Australian High Commissioner to Malaysia
- In office 1955–1965
- Monarch: Elizabeth II
- Prime Minister: Sir Robert Menzies
- Preceded by: Position established
- Succeeded by: Allan Eastman

Personal details
- Born: 27 January 1916 Melbourne, Victoria
- Died: 14 July 2009 (aged 93) Sydney, New South Wales
- Spouse: Joyce Gwendolyn Hews ​ ​(m. 1946⁠–⁠1954)​ Susan Cappell ​(m. 1962⁠–⁠2009)​
- Education: University of Sydney
- Awards: Officer of the Order of Australia Commander of the Order of the British Empire

Military service
- Allegiance: Australia
- Branch/service: Royal Australian Air Force (1941) Second Australian Imperial Force (1941–44)
- Years of service: 1941–1944
- Rank: Lieutenant
- Battles/wars: Second World War

= Tom Critchley =

Australian public servant and journalist (1916–2009)

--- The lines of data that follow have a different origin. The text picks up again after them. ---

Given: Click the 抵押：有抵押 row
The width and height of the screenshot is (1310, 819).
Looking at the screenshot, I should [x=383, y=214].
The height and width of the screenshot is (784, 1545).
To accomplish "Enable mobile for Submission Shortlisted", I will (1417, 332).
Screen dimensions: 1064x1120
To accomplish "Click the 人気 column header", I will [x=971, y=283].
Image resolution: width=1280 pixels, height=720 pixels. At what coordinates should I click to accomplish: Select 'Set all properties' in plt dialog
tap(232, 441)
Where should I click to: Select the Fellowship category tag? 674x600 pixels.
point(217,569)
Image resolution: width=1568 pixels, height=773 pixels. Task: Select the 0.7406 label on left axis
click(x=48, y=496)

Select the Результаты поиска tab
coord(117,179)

Thomas Kingston Critchley, (27 January 1916 – 14 July 2009) was an Australian public servant, diplomat, author and journalist.

==Early life and education==
Critchley was born in Melbourne but grew up at Longueville in Sydney and attended North Sydney Boys High School. He joined the Rural Bank after completing high school and attended the University of Sydney by night to study economics.

==Career==
After the Second World War, Critchley joined the Department of External Affairs as the head of the economic relations section. His first diplomatic role with the department was assisting Australia's representation of Indonesia against the Dutch during the Indonesian National Revolution. He was on the United Nations Commission for Indonesia between 1947 and 1950 and played a role securing Indonesia's independence from the Dutch.

Critchley served as Australian High Commissioner to Malaysia (1955–1965); Ambassador to Thailand (1969–1973); High Commissioner to Papua New Guinea (1974–1978); and Ambassador to Indonesia (1978–1981).

==Personal life==

Critchley's first marriage, to an English Foreign Office employee posted to New Delhi, Joyce Gwendolyn Hew, took place on 9 January 1946 in Delhi. The marriage was witnessed by High Commissioner to India Colin Moodie. Mrs Joyce Critchley followed her husband to Australia in May 1946. Critchley and Hew divorced in 1954.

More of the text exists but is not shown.